Electronic structure of mononuclear Cu-based molecule from density-functional theory with self-interaction correction

We investigate the electronic structure of a planar mononuclear Cu-based molecule [Cu(C₆H₄S₂)₂]^z in two oxidation states (z = -2, -1) using density-functional theory (DFT) with Fermi-Löwdin orbital (FLO) self-interaction correction (SIC). The dianionic Cu-based molecule was proposed to be a promising qubit candidate. Self-interaction error within approximate DFT functionals renders severe delocalization of electron and spin densities arising from 3d orbitals. The FLO-SIC method relies on optimization of Fermi-Löwdin orbital descriptors (FODs) with which localized occupied orbitals are constructed to create SIC potentials. Starting with many initial sets of FODs, we employ a frozen-density loop algorithm within the FLO-SIC method to study the Cu-based molecule. We find that the electronic structure of the molecule remains unchanged despite somewhat different final FOD configurations. In the dianionic state (spin S = 1/2), FLO-SIC spin density originates from the Cu d and S p orbitals with an approximate ratio of 2:1, in quantitative agreement with multireference calculations, while in the case of SIC-free DFT, the orbital ratio is reversed. Overall, FLO-SIC lowers the energies of the occupied orbitals and, in particular, the 3d orbitals unhybridized with the ligands significantly, which substantially increases the energy gap between the highest occupied molecular orbital (HOMO) and the lowest unoccupied molecular orbital (LUMO) compared to SIC-free DFT results. The FLO-SIC HOMO-LUMO gap of the dianionic state is larger than that of the monoanionic state, which is consistent with experiment. Our results suggest a positive outlook of the FLO-SIC method in the description of magnetic exchange coupling within 3d-element-based systems.
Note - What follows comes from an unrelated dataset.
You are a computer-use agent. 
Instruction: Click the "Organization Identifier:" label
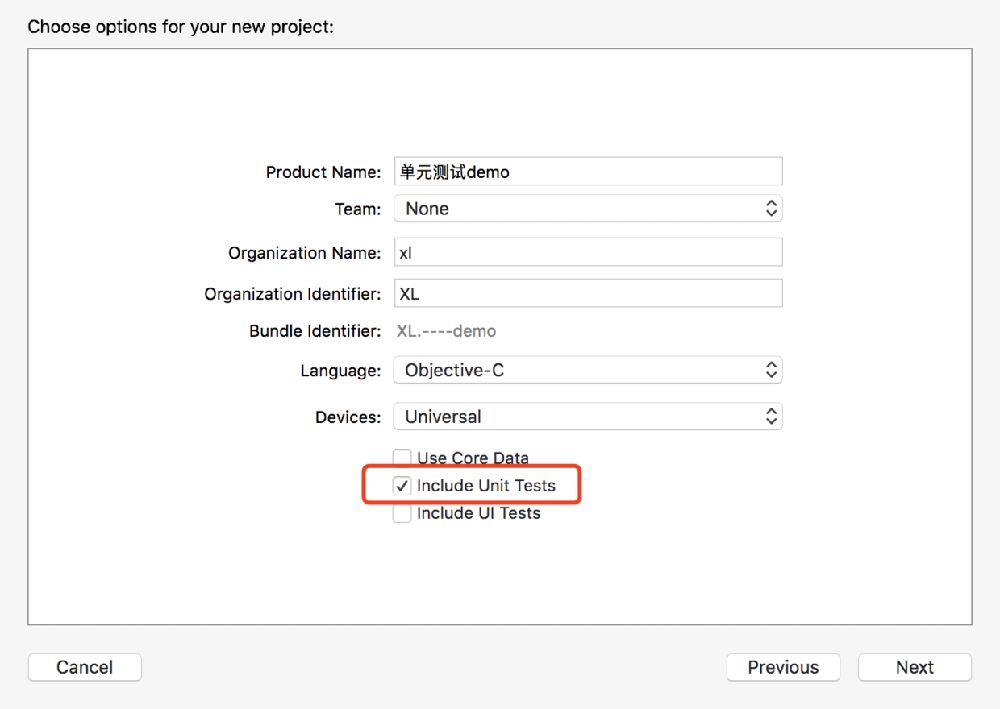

Describing adsorption of benzene, thiophene, and xenon on coinage metals by using the Zaremba-Kohn theory-based model

Semilocal (SL) density functional approximations (DFAs) are widely applied but have limitations due to their inability to incorporate long-range van der Waals (vdW) interaction. Non-local functionals (vdW-DF, VV10, and rVV10) or empirical methods (DFT+D, DFT+vdW, and DFT+MBD) are used with SL-DFAs to account for such missing interaction. The physisorption of a molecule on the surface of the coinage metals (Cu, Ag, and Au) is a typical example of systems where vdW interaction is significant. However, it is difficult to find a general method that reasonably describes both adsorption energy and geometry of even the simple prototypes of cyclic and heterocyclic aromatic molecules such as benzene (C₆H₆) and thiophene (C₄H₄S), respectively, with reasonable accuracy. In this work, we present an alternative scheme based on Zaremba-Kohn theory, called DFT+vdW-dZK. We show that unlike other popular methods, DFT+vdW-dZK and particularly SCAN+vdW-dZK give an accurate description of the physisorption of a rare-gas atom (xenon) and two small albeit diverse prototype organic molecules on the (111) surfaces of the coinage metals.